In late November 2022, Sithar attended the World Congress of the International Trade Union Confederation (ITUC) in Melbourne, Australia. Upon her return to Cambodia, she was arrested for violation of her bail conditions for traveling overseas without the court's permission. Amnesty International condemned the arrest, stating that neither she nor her lawyer were informed of the bail conditions and that she was "being detained solely for her work defending workers’ rights." The United States Department of State also called for her release. Julian Hill, an Australian Member of Parliament in the House of Representatives, described the reasons for Sithar's arrest as "nonsense" and called on the Cambodian government to release her, with the-then Australian Ambassador to Cambodia, Pablo Kang, raising "the questionable basis" of Sithar's arrest with Koeut Rith, the Cambodian Minister of Justice.

=== 2023 trial and conviction ===
The trial against Sithar and eight other LRSU leaders and activists began on 21 February 2023. On 14 March 2023, Human Rights Watch released a statement calling the charges against her "baseless" and saying that "the Cambodian government has an obligation under international human rights law not only to respect the rights of workers but also to protect these rights from abuse by private actors." A spokesperson for the Ministry of Justice responded to Human Rights Watch by saying that "the accused have already crossed the line of existing labor dispute resolution mechanisms" and that "this case follows standard legal proceedings. Just as in any court case, solid evidence and strong testimony must be presented to discharge the accused."

During the trial, the judge refused to admit recordings the defence wanted to introduce as evidence. A substantial portion of the prosecution case against Sithar rested on a series of voice clips excerpted from online Zoom meetings Sithar held with members leading up to and during the strike. Sithar's defence lawyers had sought to introduce the full recordings of those Zoom meetings into evidence so as to provide context to the clips adduced by the prosecution, however were rebuffed by presiding Judge Soeung Chakriya, who stated the court had "carried out all the procedure independently" and could not "satisfy all parties".
The trial concluded on 3 May, with Sithar and her co-defendants requesting acquittal and the prosecution framing the NagaWorld strike as an illegal demonstration carried out with malicious criminal intent through the use of foreign-sourced funds. On 25 May, Sithar was convicted of incitement and sentenced to two years' imprisonment. In response to the conviction, Amnesty International, Human Rights Watch and the Australian Council of Trade Unions issued a joint statement calling for the convictions to immediately quashed and unconditionally release Sithar. Luc Triangle, the acting general secretary of the ITUC called on NagaCorp to use its "considerable influence" to persuade the Cambodian government to release Sithar.

On 19 October 2023, the Appeal Court upheld Sithar's conviction.

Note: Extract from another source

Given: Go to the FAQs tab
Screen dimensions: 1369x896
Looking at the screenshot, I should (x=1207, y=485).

The same month, the International Labor Organization's Committee on Freedom of Association urged "the immediate and unconditional release of Chhim Sithar."

On 3 May 2024, Cambodia's Supreme Court also upheld Sithar's conviction. Sithar, freed on 16 September 2024 after completing her sentence, pledged to persist with the NagaWorld casino strike she led against layoffs and alleged union suppression.

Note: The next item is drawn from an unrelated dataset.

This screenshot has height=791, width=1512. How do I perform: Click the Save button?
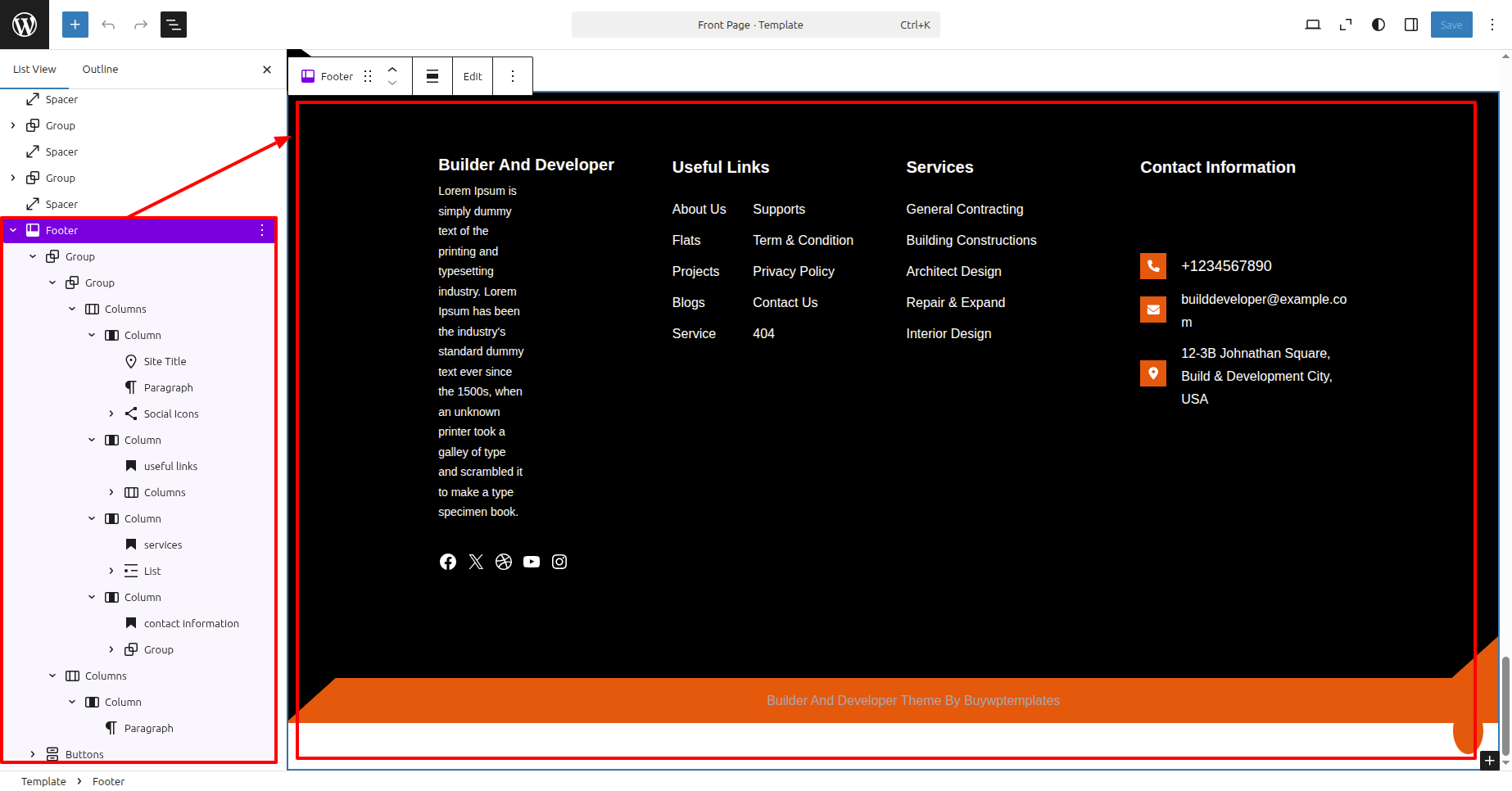click(1451, 25)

== Awards and recognition ==
On 2 February 2023, Sithar was awarded the Global Human Rights Defender Award by the United States Department of State, the first person from Cambodia to receive the award.

On 19 April 2024, Sithar was awarded the 2024 Per Anger Prize by the Living History Forum, a public agency established under the Swedish Ministry of Culture, for her "tireless and dedicated work to promote democracy and respect for human rights in Cambodia."